左之が相手なら酒になったのだろうが、以前蒼紫は自分で下戸だと言っていたので、剣心も最初から茶しか出さなかった。
薫が気を利かして『カステイラ』を用意してくれていたのだが、蒼紫は全く手をつけていない。
美味い茶に心は惹かれても、お茶請けには全く興味が無いようだった。

「しかし、着くなり出掛けてしまったが良かったのでござるか?
 そうでなくても汽車の遅れで常より長旅になり、操殿も疲れただろうに」
「構わん。そもそも『それ』が目的だったのだから、旅の疲れなど吹っ飛んだろう。言って聞くなら、止めていた」
「はは、それもそうでござるな」

 

つい先日、蒼紫と操は祝言を挙げたばかりである。
お互いが十数年の旧知の仲という事もあり、二人が一緒になる事は、仲間内では時間の問題だろうと言われていた。

人一倍寡黙な蒼紫と、人一倍快活な操。
二人が一体どんな夫婦になるのかと、剣心夫婦や弥彦、会津の恵などは無責任な話題で盛り上がっていたのだが―――
実際に連れ添った二人は以前にも増して鷺のように仲睦まじく、
その様を間近で見守る葵屋の翁の言葉を借りれば、ようやく本懐を遂げたような気さえするという。
蒼紫と操が辿って来た数奇な運命を振り返ってみれば、成程判らないでもない。

蒼紫は葵屋に戻って以来、翁に代わって問屋を回ったり、経理などの仕事を主に引き受けていた。
操は操で相変わらず今も厨房の手伝いをしたり、主に雑用を一手に引き受けている。
蒼紫の妻となった事で、操も将来葵屋の女将となる事がほぼ確定した訳だが―――
当人たちにとってそんな事は、はっきり言って当分先の話であった。

翁はまだまだ元気だし―――殺しても死なないわ、とはお増やお近の台詞である―――
そもそもが皆で協力して切り盛りして来た小さな料亭だ。
たまの休日や慰安の小旅行もいつもの顔ぶれ。

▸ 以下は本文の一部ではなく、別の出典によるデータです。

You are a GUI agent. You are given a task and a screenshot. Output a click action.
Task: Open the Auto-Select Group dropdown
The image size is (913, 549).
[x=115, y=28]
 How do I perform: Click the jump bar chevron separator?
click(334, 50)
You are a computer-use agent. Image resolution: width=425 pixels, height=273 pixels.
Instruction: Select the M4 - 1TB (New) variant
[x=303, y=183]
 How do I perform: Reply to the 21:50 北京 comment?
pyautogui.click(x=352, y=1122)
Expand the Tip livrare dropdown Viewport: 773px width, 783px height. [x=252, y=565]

きっかけの一つも無いと二人きりでの旅など考えもつかない。
だから祝言を挙げたこの機会に一度のんびりと二人で東京見物にでも行って来いと、葵屋の皆に勧められたのである。

 

「以前出て来た時には、立て込んでいて東京見物どころではなかったからな。
 季節(とき)に追われるように操を京都に連れ帰った事を、悪いと思っていたのも事実だ」

 

以前東京に出て来た時に、操がもうしばらくの滞在を願っていたのは判っていた。
しかしあの時は一日も早く般若達の骸を樹海から掘り出し、仲間の待つ地に葬ってやりたかった。
秋から冬へと刻々と季節が移ろうとしていたあの時期、蒼紫はそれ以上東京に留まる訳にはいかなかったのである。

操一人が気の済むまで東京に残っても良かったのだが……それは、彼女自身が受け容れなかった。
帰るのなら『皆』一緒に―――蒼紫ははっきりと言葉にはしなかったが、急いで出立しなくてはならなかった理由を、操は察したのである。

 

「……無事に弔いは済んだでござるか?」
「ああ」

言葉短く、蒼紫は応えた。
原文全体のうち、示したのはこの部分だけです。